Like Steve Trachsel, speaking of uninspiring starters, emerging from the DL in San Francisco to stymie the Giants by a score of 1-0, thanks to David Wright homering, that rare night when it was we who had the young differencemaker in our lineup.

Like preternaturally grizzled Roberto Hernandez stranding two runners and silencing tens and thousands of voluble doubters on a sweltering Shea afternoon when he struck out dangerous Derrek Lee to preserve a shutout started by Jae Seo.

Like Seo, never granted more than a rotation toehold, three months earlier throwing seven one-hit innings while knowing he was going to be sent back to Norfolk ASAP (roster-juggling has always been more art than science in these parts).

Like presumed-obsolete Miguel Cairo delivering a walkoff single as the Mets withstood impending elimination.

Like the great Pedro Martinez utlimately overwhelming an overwhelming John Smoltz on Easter Sunday.

Like the great Mike Piazza taking what amounted to a seven-minute curtain call on the final day of the season.

Like Chris Woodward, usually an infielder, making a dazzling catch in the outfield in a critical eighth inning.

Like Ramon Castro, usually a backup, belting a go-ahead dinger in another critical eighth inning.

Like Mike Cameron, for a time adjusting to right, slipping on grass, sticking out his glove, and snaring a sinking liner.

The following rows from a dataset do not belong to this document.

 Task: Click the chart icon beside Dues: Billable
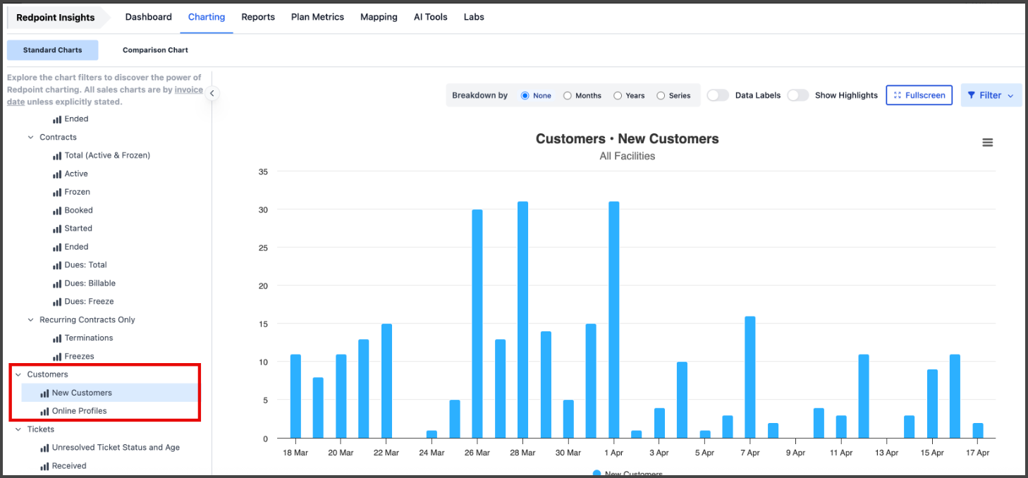[57, 283]
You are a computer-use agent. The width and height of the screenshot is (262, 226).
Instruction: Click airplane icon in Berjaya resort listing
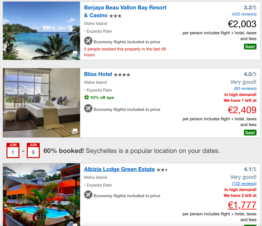tap(88, 41)
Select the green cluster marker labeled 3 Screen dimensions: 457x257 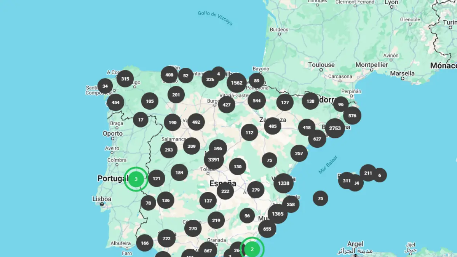(136, 179)
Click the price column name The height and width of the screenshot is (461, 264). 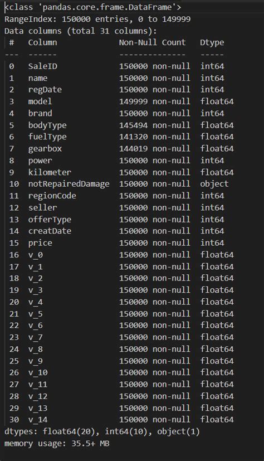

Like Kaz Ishii holding own versus Roger Clemens the last time Roger Clemens dared show his unpleasant Astro ass on the Shea Stadium mound, a night that proceeded with the starters exchanging seven zeroes apiece and ended with Jose Reyes driving in the game’s only run in the eleventh.

Like the Mets’ first win ever over an entity called the Washington Nationals, an enterprise that bore a modest resemblance to an outfit called the Montreal Expos.

Like the Mets’ first win at the Oakland Coliseum, or whatever corporate name it had that week, since the 1973 World Series.

Like the Mets’ last win the last time they would ever play at what was about to become old Busch Stadium, site of so much mutual snarling in the 1980s.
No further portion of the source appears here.